___ INFORMATION SHOWN ___
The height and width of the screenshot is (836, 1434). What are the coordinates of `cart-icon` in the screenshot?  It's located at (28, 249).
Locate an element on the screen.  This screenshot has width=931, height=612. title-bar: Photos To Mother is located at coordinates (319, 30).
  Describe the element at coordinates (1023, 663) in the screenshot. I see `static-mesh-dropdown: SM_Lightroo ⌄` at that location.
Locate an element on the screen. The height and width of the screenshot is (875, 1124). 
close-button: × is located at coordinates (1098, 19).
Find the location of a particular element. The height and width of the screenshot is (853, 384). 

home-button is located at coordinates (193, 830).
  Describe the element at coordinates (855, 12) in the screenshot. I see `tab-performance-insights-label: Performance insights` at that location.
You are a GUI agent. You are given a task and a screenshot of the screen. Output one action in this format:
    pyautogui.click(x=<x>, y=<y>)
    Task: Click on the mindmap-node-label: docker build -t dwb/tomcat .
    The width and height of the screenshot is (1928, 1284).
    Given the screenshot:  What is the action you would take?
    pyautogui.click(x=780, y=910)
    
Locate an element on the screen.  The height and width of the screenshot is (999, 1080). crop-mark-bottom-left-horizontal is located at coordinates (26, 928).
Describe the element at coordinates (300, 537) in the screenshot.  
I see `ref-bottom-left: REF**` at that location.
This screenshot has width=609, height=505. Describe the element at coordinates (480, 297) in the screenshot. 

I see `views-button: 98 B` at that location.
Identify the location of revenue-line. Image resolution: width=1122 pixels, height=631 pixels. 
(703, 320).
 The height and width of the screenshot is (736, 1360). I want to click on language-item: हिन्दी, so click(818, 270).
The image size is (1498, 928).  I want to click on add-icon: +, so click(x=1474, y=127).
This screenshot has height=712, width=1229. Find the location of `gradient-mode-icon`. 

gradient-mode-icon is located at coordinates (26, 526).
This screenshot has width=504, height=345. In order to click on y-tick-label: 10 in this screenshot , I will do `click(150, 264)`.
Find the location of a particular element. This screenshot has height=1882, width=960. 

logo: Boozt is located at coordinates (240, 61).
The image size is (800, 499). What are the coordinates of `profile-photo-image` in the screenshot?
___
■ TASK TO CARRY OUT:
Reproduce all of the items above verbatim, line for line.

■ SOLUTION FOR THIS EXERCISE:
The height and width of the screenshot is (836, 1434). What are the coordinates of `cart-icon` in the screenshot?  It's located at (28, 249).
Locate an element on the screen.  This screenshot has width=931, height=612. title-bar: Photos To Mother is located at coordinates (319, 30).
  Describe the element at coordinates (1023, 663) in the screenshot. I see `static-mesh-dropdown: SM_Lightroo ⌄` at that location.
Locate an element on the screen. The height and width of the screenshot is (875, 1124). 
close-button: × is located at coordinates (1098, 19).
Find the location of a particular element. The height and width of the screenshot is (853, 384). 

home-button is located at coordinates (193, 830).
  Describe the element at coordinates (855, 12) in the screenshot. I see `tab-performance-insights-label: Performance insights` at that location.
You are a GUI agent. You are given a task and a screenshot of the screen. Output one action in this format:
    pyautogui.click(x=<x>, y=<y>)
    Task: Click on the mindmap-node-label: docker build -t dwb/tomcat .
    The width and height of the screenshot is (1928, 1284).
    Given the screenshot:  What is the action you would take?
    pyautogui.click(x=780, y=910)
    
Locate an element on the screen.  The height and width of the screenshot is (999, 1080). crop-mark-bottom-left-horizontal is located at coordinates (26, 928).
Describe the element at coordinates (300, 537) in the screenshot.  
I see `ref-bottom-left: REF**` at that location.
This screenshot has width=609, height=505. Describe the element at coordinates (480, 297) in the screenshot. 

I see `views-button: 98 B` at that location.
Identify the location of revenue-line. Image resolution: width=1122 pixels, height=631 pixels. 
(703, 320).
 The height and width of the screenshot is (736, 1360). I want to click on language-item: हिन्दी, so click(818, 270).
The image size is (1498, 928).  I want to click on add-icon: +, so click(x=1474, y=127).
This screenshot has height=712, width=1229. Find the location of `gradient-mode-icon`. 

gradient-mode-icon is located at coordinates (26, 526).
This screenshot has width=504, height=345. In order to click on y-tick-label: 10 in this screenshot , I will do `click(150, 264)`.
Find the location of a particular element. This screenshot has height=1882, width=960. 

logo: Boozt is located at coordinates (240, 61).
The image size is (800, 499). What are the coordinates of `profile-photo-image` in the screenshot?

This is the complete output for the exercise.